Directions for this task:
Throughout the listing that follows, find each line with the word "sidebar" and copy it.

Data supplied:
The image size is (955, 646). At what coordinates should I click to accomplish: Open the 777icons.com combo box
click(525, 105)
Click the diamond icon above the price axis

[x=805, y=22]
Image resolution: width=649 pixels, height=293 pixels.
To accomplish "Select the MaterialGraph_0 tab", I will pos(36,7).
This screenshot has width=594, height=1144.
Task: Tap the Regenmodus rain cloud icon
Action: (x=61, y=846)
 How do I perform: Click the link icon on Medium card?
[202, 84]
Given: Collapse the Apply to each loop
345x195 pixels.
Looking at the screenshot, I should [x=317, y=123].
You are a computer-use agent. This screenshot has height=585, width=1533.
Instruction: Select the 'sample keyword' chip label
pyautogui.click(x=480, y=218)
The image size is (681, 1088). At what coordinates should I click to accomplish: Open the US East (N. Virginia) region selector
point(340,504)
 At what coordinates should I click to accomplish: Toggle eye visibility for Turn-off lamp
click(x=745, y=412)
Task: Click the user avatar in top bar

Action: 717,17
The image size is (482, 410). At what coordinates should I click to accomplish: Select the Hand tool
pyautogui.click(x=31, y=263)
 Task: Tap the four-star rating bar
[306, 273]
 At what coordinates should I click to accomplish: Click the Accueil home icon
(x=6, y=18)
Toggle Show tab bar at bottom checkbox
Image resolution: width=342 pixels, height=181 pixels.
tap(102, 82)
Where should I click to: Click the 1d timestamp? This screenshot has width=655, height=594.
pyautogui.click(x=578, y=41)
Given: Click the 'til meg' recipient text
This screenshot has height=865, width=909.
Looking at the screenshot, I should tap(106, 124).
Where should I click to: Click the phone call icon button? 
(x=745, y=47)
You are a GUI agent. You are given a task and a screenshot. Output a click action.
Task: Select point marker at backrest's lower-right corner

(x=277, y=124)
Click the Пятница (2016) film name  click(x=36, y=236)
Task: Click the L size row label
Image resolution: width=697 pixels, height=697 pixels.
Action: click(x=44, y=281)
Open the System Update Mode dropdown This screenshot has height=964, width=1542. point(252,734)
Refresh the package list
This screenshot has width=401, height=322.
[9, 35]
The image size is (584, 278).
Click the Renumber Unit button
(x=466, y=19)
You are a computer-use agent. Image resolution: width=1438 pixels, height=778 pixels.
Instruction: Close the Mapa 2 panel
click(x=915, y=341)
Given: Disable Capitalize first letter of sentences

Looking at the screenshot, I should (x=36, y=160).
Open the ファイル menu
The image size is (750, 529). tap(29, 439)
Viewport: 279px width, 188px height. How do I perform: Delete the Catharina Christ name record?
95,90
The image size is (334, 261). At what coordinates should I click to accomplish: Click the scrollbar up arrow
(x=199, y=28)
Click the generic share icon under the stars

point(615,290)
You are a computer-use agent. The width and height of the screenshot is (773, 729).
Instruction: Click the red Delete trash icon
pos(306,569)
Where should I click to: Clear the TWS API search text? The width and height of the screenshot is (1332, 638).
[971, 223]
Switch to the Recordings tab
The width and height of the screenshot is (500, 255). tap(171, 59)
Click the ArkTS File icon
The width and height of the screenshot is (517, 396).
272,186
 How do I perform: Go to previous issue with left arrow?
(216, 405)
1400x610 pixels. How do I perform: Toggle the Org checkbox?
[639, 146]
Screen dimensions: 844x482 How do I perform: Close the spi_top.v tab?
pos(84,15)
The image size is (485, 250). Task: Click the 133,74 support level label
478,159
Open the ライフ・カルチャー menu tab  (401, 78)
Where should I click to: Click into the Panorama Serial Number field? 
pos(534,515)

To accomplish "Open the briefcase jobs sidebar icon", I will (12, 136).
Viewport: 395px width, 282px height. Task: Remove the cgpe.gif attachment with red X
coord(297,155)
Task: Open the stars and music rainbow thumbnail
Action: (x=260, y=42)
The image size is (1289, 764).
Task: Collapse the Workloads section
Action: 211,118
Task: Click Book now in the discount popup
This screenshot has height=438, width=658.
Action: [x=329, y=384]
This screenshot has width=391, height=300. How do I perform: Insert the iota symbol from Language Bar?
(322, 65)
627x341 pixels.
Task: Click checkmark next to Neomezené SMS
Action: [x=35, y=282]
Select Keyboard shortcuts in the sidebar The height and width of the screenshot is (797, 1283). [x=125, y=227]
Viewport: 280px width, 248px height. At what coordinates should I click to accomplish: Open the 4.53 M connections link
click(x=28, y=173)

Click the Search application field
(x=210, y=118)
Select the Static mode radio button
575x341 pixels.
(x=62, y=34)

Output of the exercise:
To accomplish "Open the briefcase jobs sidebar icon", I will (12, 136).
Select Keyboard shortcuts in the sidebar The height and width of the screenshot is (797, 1283). [x=125, y=227]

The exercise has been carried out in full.